(Items from a pointing dataset)
════════════════════

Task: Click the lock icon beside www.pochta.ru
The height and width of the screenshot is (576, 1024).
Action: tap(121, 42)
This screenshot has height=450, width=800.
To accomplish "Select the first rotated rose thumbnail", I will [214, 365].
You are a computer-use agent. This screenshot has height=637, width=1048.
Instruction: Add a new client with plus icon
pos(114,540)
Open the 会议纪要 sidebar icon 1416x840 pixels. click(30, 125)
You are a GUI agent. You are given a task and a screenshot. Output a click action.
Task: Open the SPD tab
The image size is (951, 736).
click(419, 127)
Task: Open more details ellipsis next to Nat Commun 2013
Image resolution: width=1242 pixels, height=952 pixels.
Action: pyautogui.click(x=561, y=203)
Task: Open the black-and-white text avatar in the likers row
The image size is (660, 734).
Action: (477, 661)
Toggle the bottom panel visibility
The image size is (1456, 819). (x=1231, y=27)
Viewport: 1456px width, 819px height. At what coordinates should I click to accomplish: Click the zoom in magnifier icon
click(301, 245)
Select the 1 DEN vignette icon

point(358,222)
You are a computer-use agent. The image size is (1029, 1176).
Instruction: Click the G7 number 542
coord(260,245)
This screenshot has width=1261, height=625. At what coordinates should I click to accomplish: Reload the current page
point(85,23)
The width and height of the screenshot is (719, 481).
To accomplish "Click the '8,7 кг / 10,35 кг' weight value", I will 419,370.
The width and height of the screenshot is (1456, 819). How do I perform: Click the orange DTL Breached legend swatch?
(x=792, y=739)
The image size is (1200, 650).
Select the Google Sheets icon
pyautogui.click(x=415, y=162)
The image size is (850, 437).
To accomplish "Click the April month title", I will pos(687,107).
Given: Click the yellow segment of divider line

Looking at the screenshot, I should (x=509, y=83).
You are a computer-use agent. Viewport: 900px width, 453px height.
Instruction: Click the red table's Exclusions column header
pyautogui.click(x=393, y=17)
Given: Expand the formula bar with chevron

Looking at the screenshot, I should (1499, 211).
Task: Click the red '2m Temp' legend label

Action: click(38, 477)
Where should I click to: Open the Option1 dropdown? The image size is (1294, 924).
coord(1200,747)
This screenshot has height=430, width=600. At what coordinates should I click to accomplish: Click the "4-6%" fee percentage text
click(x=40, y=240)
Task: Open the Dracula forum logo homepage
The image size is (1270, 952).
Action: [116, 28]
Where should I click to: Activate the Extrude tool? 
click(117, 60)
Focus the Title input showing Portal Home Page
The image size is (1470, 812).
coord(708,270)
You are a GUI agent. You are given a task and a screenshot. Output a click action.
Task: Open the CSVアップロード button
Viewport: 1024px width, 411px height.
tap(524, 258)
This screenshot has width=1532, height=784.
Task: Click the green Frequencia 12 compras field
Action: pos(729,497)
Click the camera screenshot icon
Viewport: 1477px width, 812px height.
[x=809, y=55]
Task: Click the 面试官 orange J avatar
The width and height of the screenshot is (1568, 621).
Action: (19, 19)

════════════════════

▶ Request
Convert the part that opens with the line containing "Viewport: 1456px width, 819px" and closes with the line containing "(x=792, y=739)" into a Markdown table with the columns Row and Line. Put a row number in Row, put each line in Line, and leave out blank lines.

▶ Output for this task
| Row | Line |
|---|---|
| 1 | Viewport: 1456px width, 819px height. At what coordinates should I click to accomplish: Click the zoom in magnifier icon |
| 2 | click(301, 245) |
| 3 | Select the 1 DEN vignette icon |
| 4 | point(358,222) |
| 5 | You are a computer-use agent. The image size is (1029, 1176). |
| 6 | Instruction: Click the G7 number 542 |
| 7 | coord(260,245) |
| 8 | This screenshot has width=1261, height=625. At what coordinates should I click to accomplish: Reload the current page |
| 9 | point(85,23) |
| 10 | The width and height of the screenshot is (719, 481). |
| 11 | To accomplish "Click the '8,7 кг / 10,35 кг' weight value", I will 419,370. |
| 12 | The width and height of the screenshot is (1456, 819). How do I perform: Click the orange DTL Breached legend swatch? |
| 13 | (x=792, y=739) |